As we move into mid-August and further out of lockdown, talk has turned to the possibility of “in-person” events this autumn. That is actually meeting in a room with others. Whilst this will be an exciting prospect for many, for those who identify as Introverts, it could be a mixed blessing. For an Introvert, meeting “in-person” means functioning in an Extrovert’s world, which can overstimulate and exhaust Introverts. To prepare for returning to the real world, I have revisited a book I first read many years ago and one that I had not come across before; both by the US writer and Introvert Susan Cain.

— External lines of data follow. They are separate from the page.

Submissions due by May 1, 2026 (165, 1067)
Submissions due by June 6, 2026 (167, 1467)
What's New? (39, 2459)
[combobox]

In Quiet, Cain explores how Western culture transformed in the late 19th century from the culture of character into the culture of personality. The culture of personality where introverts are viewed as suspicious, disappointing, even pathological. Cain outlines the advantages and disadvantages of both extroverts and introverts; and the myth and pitfalls that the ideal self is one of gregarious alpha who is comfortable in the spotlight, the “Extrovert Ideal”. She also clearly defines introversion, its distinction from other personality traits; and looks at how introverts can function in an extrovert dominated culture.
Described by some as an adaption for children, teens, their parents and educators is Cain’s follow-up book, Quiet Power. However, I found it to be more than that. Whilst I had read Quiet many years ago, Quiet Power was new to me. It offers practical advice on how to navigate the extrovert world which, though aimed at those in education, will prove just as valuable to those who have left education. There are also solutions on how to balance the introvert’s need for solitude with the extrovert world’s need that we must all socialise.
For anyone to identify as Introvert, and for all of those who would like to support Introverts, both are valuable reads: however, if you are new to reading about the Introverts and Extroverts, I would recommend staring with Quiet Power
Whilst I know there will be many who will race out the door to get to events, for others it will take some time and to all of you I share a tweet that made me smile and reassured, from the wonderful Bryony Kimmings:
I keep seeing people:
🥂Out in a club
And good for them. It’s been hideous.
But for those of you who need to hear it… I don’t feel ready either!
BUT it’s also ok to feel simultaneously insanely jealous, torn and nostalgic.